• **WHAT IS BEING ASKED**: Copy every line below that has the word "computer" in it.

• **Records from a collection**:
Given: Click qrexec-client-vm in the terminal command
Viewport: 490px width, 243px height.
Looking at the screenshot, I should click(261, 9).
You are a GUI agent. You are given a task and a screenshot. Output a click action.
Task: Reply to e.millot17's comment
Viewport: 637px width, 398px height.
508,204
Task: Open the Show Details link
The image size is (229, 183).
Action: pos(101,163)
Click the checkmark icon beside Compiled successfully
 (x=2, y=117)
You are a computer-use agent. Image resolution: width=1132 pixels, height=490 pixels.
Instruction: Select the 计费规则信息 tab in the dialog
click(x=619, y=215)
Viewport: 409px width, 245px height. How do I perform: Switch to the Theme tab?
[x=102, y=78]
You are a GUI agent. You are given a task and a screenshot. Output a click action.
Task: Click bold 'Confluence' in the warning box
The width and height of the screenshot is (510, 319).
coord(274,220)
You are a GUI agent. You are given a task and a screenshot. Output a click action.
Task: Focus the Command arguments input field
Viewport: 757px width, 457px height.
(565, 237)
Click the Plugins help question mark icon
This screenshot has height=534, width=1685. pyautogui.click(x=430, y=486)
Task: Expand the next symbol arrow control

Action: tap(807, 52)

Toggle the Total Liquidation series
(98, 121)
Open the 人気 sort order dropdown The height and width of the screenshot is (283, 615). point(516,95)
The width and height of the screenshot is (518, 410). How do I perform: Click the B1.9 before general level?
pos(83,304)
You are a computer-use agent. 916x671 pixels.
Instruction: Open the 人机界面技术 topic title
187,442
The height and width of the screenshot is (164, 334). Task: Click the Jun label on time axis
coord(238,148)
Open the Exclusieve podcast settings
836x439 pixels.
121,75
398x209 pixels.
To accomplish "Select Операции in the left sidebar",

• **RESULT OF THIS EXERCISE**:
You are a computer-use agent. Image resolution: width=1132 pixels, height=490 pixels.
You are a computer-use agent. 916x671 pixels.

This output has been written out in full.